→ **Exercise description**: Please extend the commentary on the mifepristone ruling below, starting right after its last sentence.

→ **Source document**:
"""
To justify his ruling, Judge Matthew Kacsmarcyk found that the pill’s FDA approval was rushed, that its usage is unsafe and that a ban will ensure “women and girls are protected from unnecessary harm.”

To call these findings preposterous vastly understates their absurdity.

The FDA took 54 months before approving mifepristone in 2000.  For other drugs green-lit by the agency that year, the average length of the approval process was 15.6 months.

In the two decades since, mifepristone has been used by millions of women, been approved in more than 80 countries, is listed by the World Health Organization as an “essential medicine” and its efficacy has been extensively studied.

No drug is 100% safe.

But Mifepristone comes close, with a fatality rate of 0.0005%.

That not only makes it safer than Tylenol, but four times safer than penicillin, 10 times safer than Viagra, and 14 times safer than childbirth.

If “safety” is Kacsmaryck’s concern, will he be coming after penicillin next?

You can bet he won’t try to outlaw Viagra; even Supreme Court Justices Clarence Thomas and Samuel Alito would put the brakes on that one.

So let’s cut the crap.  Opposition to mifepristone isn’t about safety.

It’s about ending a woman’s right to choose.

It was hardly an accident that the organization bringing the case — the Alliance for Hippocratic Medicine, which has a Tennessee mailing address — chose to incorporate in Amarillo just two months after the Supreme Court struck down Roe.
"""
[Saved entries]
"""
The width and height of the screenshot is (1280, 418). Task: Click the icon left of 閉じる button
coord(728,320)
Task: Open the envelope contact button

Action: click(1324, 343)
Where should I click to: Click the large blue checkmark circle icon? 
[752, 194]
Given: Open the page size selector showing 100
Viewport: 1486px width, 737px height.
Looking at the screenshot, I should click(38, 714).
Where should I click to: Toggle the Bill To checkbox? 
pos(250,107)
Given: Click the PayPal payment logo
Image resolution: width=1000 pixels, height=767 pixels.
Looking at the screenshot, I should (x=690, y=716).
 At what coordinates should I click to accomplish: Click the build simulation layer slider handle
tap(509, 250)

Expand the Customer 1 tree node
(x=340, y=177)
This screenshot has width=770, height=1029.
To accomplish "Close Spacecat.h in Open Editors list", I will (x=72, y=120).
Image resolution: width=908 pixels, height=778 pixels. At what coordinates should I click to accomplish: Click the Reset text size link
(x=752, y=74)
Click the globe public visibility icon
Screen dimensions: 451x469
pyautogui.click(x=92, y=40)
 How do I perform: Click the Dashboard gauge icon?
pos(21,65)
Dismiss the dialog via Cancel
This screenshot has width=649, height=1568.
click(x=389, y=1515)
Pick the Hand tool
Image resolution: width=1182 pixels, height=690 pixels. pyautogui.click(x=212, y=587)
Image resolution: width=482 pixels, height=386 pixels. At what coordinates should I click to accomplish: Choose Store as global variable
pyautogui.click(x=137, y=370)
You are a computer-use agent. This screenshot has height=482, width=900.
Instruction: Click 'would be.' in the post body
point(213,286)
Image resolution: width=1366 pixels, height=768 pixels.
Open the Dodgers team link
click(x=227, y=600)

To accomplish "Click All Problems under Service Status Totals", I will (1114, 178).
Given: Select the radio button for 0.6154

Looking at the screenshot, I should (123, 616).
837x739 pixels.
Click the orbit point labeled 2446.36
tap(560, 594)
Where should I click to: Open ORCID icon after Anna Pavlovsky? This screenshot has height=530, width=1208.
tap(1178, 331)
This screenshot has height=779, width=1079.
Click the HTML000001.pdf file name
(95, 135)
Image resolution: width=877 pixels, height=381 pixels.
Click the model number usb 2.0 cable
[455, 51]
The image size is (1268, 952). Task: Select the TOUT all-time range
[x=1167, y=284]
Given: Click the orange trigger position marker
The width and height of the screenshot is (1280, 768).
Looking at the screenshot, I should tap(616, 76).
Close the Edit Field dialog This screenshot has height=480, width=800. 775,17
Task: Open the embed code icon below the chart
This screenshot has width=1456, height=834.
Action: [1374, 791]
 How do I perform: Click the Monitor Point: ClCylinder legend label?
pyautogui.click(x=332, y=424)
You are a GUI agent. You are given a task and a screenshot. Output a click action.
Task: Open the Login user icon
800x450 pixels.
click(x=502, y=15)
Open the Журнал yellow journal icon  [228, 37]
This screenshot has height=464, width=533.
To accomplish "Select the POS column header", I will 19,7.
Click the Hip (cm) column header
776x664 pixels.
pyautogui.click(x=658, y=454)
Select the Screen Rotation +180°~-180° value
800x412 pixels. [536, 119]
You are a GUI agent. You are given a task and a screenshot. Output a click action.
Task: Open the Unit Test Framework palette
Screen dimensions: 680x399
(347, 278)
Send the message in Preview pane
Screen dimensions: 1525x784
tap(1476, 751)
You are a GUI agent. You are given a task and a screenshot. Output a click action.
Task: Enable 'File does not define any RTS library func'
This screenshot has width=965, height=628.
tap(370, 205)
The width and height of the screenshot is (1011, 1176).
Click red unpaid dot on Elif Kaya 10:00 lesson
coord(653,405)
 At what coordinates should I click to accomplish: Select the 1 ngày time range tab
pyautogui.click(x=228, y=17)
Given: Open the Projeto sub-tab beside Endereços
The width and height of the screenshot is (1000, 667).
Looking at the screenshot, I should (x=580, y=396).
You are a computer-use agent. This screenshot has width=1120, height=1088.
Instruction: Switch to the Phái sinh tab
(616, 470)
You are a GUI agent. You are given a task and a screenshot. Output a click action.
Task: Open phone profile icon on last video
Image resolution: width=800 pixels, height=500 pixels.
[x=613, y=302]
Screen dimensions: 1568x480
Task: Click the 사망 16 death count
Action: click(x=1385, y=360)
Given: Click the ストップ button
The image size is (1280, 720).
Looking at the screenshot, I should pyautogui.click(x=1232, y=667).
"""
→ **Expected output**:
Because Amarillo only has one federal judge, the Alliance knew filing there would guarantee its case would be heard by Kacsmaryck, a Trump-appointed, right-wing zealot who opposes same sex marriage and LGBTQ rights, has criticized Roein writing and, I’m embarrassed to say, graduated from my own alma mater, the hyper-conservative Abilene Christian University.

Forum shopping obviously paid off for the extremists.

But for the rest of us who believe that decisions on when to begin a family or whether to terminate a pregnancy should be made by women and actual medical professionals, not politicians masquerading as doctors and judges practicing medicine without a license, Kacsmaryck’s ideologically-driven ruling is a frontal assault on one of our most basic personal freedoms.

To which I believe the only effective response is a four-letter word: VOTE.

Just three days before the Amarillo ruling, a pro-choice candidate for the Wisconsin Supreme Court won a landslide election, primarily on the issue of choice.

We must now replicate that result in upcoming elections everywhere, in blue states and in red states from sea to shining sea.

Because if there is one thing I’ve learned after 40 years in politics, it’s that nothing concentrates a politician’s mind like being thrown out of office. 

And the surest way to lose our freedoms and our democracy is failing to stand up for them at the ballot box.

Dale Butland was press secretary and Ohio chief of staff to the late U.S. Sen. John Glenn. He is a 1970 graduate of Abilene Christian University.